§ Page extract:

All the tools can be cheapos if you wish & nothing "special" is
required. Don't buy the materials from a "boat" or dealer place they
can't give you proper advice & will over charge you, get it from a
commercial fibreglass chemical supplier)

2) You need to grind the area around the crack into a very gentle
valley, with the bottom of the crack at the bottom of the valley. The
taper should be at "LEAST" 5 times the thickness of the laminate, (i.e.
1/2 inch thick so grind a taper ending 2 1/2 inches from the bottom of
the crack) now your 12 inch crack is a shallow "v" 5 inches wide &
17 inches long. Keep it dry & clean.

3) You now need to get your materials & cut the pieces of glass, stack
them in the order you will lay them. (narrowest/shortest on top). For
the repair you will need to build up from the bottom of the valley in
various layers of glass mixed with resin, each slightly larger (wider &
longer) than the one under it, (i.e each new layer has it's edges
attached to the original laminate & not just put on top of the one
under). The bottom (narrowest/shortest) layer should be 450gsm chopped
strand mat (CSM) then a slightly wider & longer layer of 900gsm woven
cloth (WR) then CSM, WR, CSM, WR & so on till the valley is filled.

N.B. The WR layers MUST always have a layer of CSM between them & the
next (i.e. No WR on
WR you can have CSM on CSM but WR must always be separated by CSM) To
help judge the
number of layers required, each layer of the 450gsm CSM will roll down &
cure to about 1mm
thick, the 900gsm WR about 1.5mm.

4) OK get a SMALL amount of the resin, & thoroughly mix about 1%
catalyst with it in an ice cream container, note the time. Sit & wait,
it should harden in about 20-40 mins if not do it again with a LITTLE
more catalyst or if it hardened in much under 20 mins a
little less. Take a note of the amount, that is what you will use in
your area, temp.brands of resins etc. It doesn't matter much what the
amount is so long as you get gel starting in about 20mins. Once you have
determined "your" mix make sure you stay consistent. (use an egg timer
to remind me when the batch is about to gel)

§ Requirement 1:
According to the fiberglass crack repair instructions, roughly how thick does each layer of 450gsm CSM become once rolled down and cured?
§ Requirement 2:
Duplicate the fiberglass repair instructions from "1/2 inch thick" up to and including "valley is filled.".
The data that follows comes from a separate source.

§ Dataset extract:
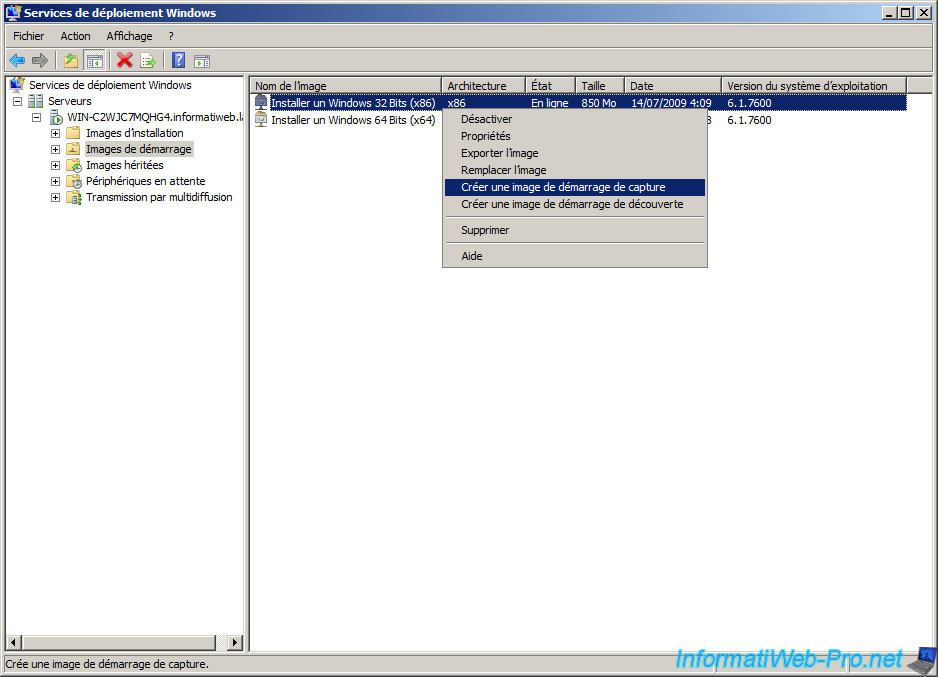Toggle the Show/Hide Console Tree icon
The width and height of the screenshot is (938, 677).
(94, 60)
* * *
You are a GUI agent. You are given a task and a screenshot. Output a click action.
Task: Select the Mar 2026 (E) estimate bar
* * *
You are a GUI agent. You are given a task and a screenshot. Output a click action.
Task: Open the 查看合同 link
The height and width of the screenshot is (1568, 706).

§ Correct response 1:
About 1mm thick.

§ Correct response 2:
1/2 inch thick so grind a taper ending 2 1/2 inches from the bottom of
the crack) now your 12 inch crack is a shallow "v" 5 inches wide &
17 inches long. Keep it dry & clean.

3) You now need to get your materials & cut the pieces of glass, stack
them in the order you will lay them. (narrowest/shortest on top). For
the repair you will need to build up from the bottom of the valley in
various layers of glass mixed with resin, each slightly larger (wider &
longer) than the one under it, (i.e each new layer has it's edges
attached to the original laminate & not just put on top of the one
under). The bottom (narrowest/shortest) layer should be 450gsm chopped
strand mat (CSM) then a slightly wider & longer layer of 900gsm woven
cloth (WR) then CSM, WR, CSM, WR & so on till the valley is filled.